▸ Exercise
Using the data that follows, report how many lines include "width"; output no other text.

▸ Supplied records
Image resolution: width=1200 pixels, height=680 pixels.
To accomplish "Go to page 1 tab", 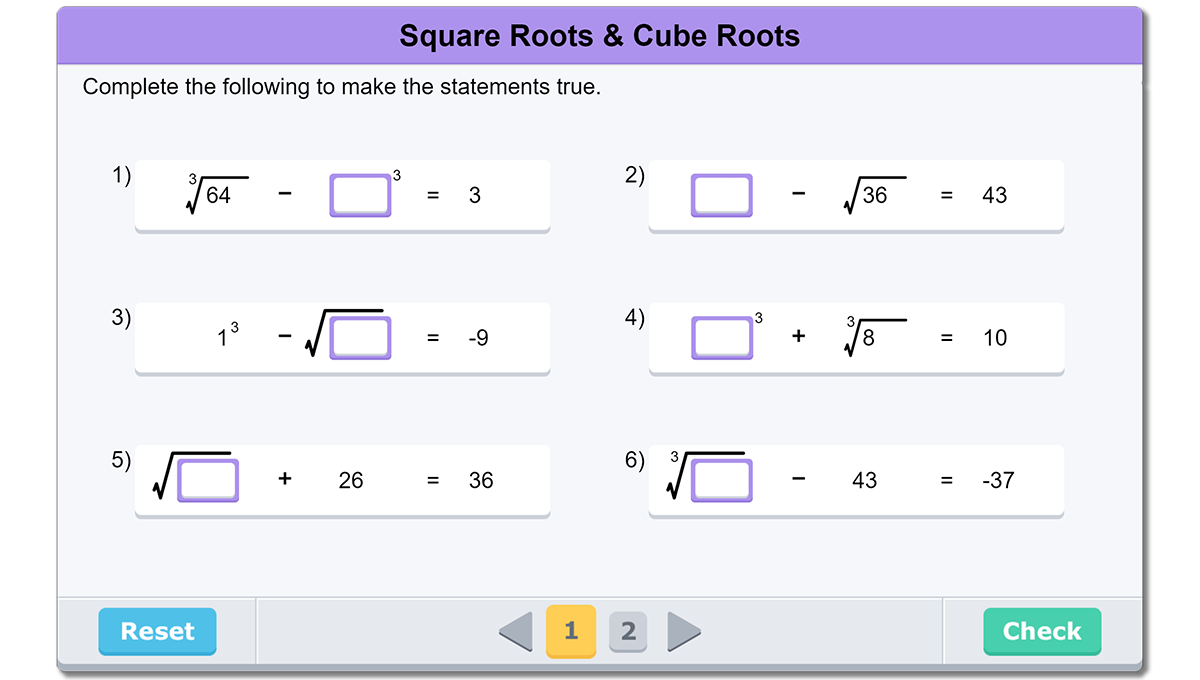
...
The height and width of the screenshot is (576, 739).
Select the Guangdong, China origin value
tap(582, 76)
---
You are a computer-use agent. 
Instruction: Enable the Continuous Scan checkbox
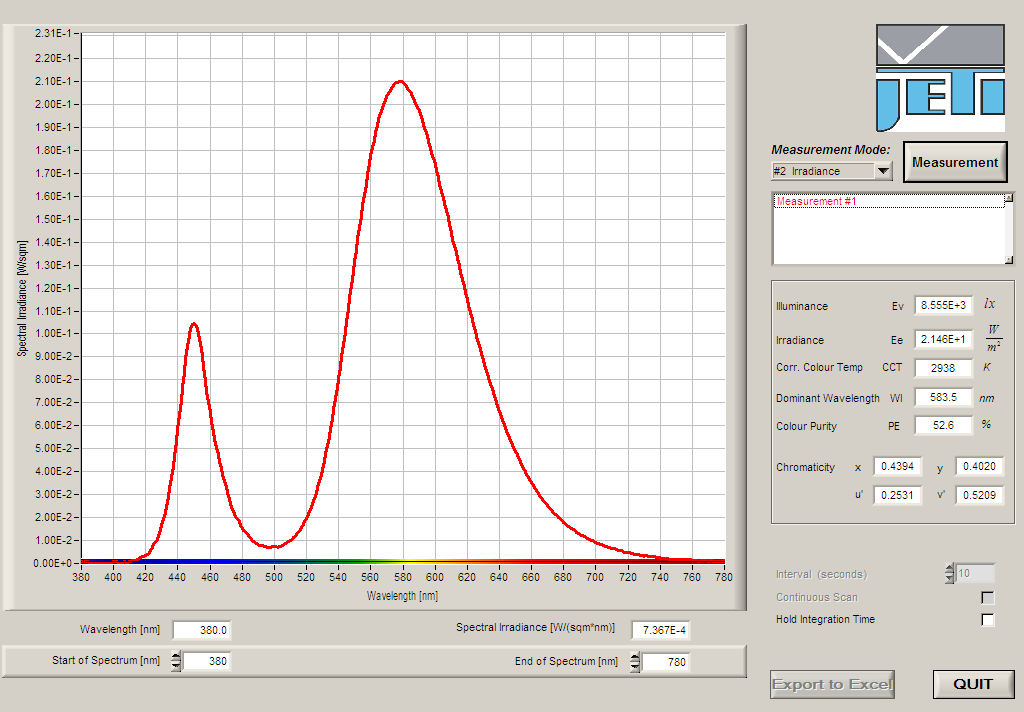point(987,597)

▸ Expected output
2